▶ **The problem**: All pictures are to be omitted while the lines starting at the line with "Task: Open the 首页统计 navigation tab" and ending at the line with "The width and" in the material below are retyped exactly, both ends included.

▶ **Exercise inputs**:
..........

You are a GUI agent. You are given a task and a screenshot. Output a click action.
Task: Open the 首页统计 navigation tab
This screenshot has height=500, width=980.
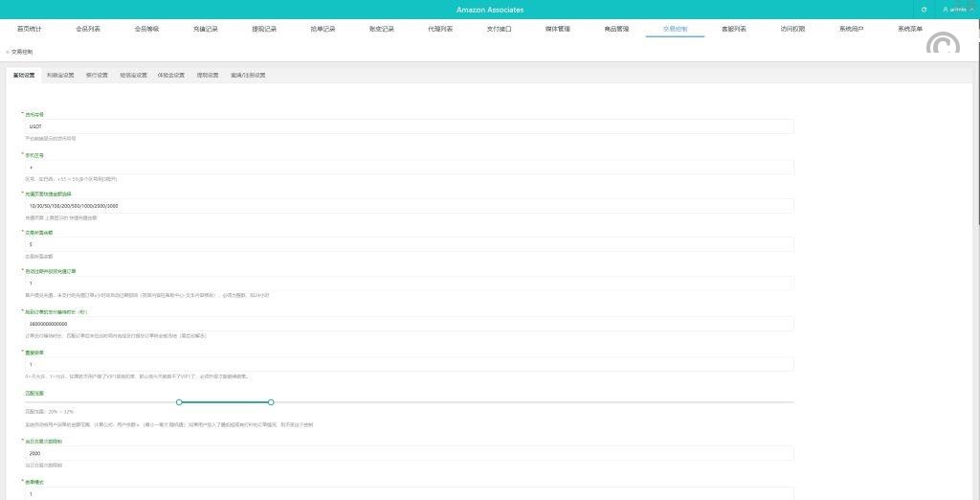click(x=30, y=29)
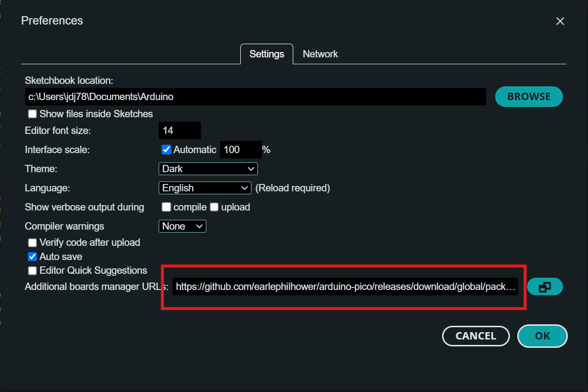Enable Verify code after upload
This screenshot has width=588, height=392.
pos(32,242)
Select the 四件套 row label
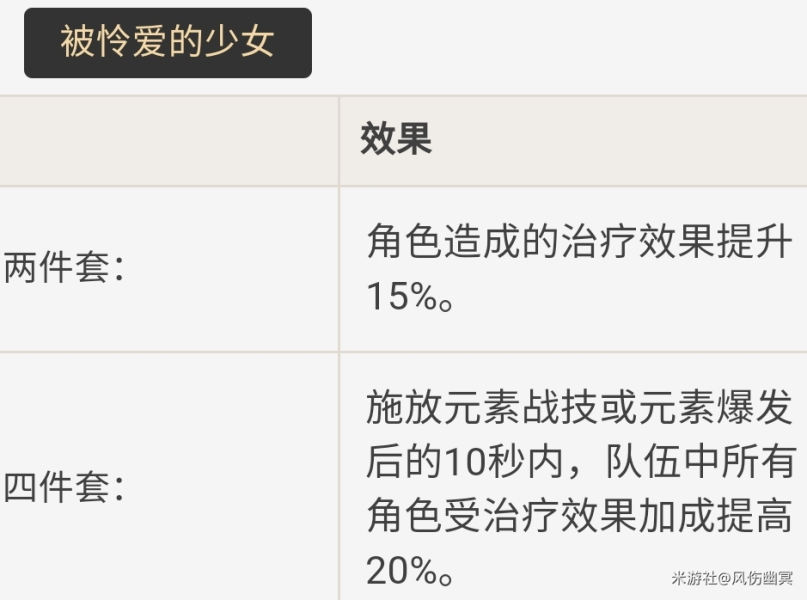The image size is (807, 600). tap(64, 489)
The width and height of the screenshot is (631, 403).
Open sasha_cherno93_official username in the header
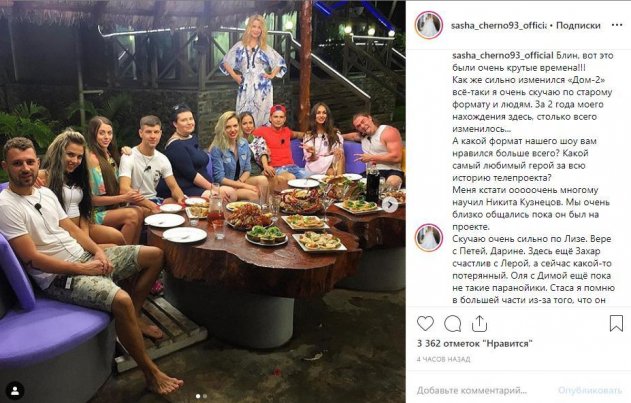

..........

▶ **Response below**:
Task: Open the 首页统计 navigation tab
This screenshot has height=500, width=980.
click(x=30, y=29)
Enable Verify code after upload
This screenshot has width=588, height=392.
pos(32,242)
Select the 四件套 row label
The image size is (807, 600). tap(64, 489)
The width and height of the screenshot is (631, 403).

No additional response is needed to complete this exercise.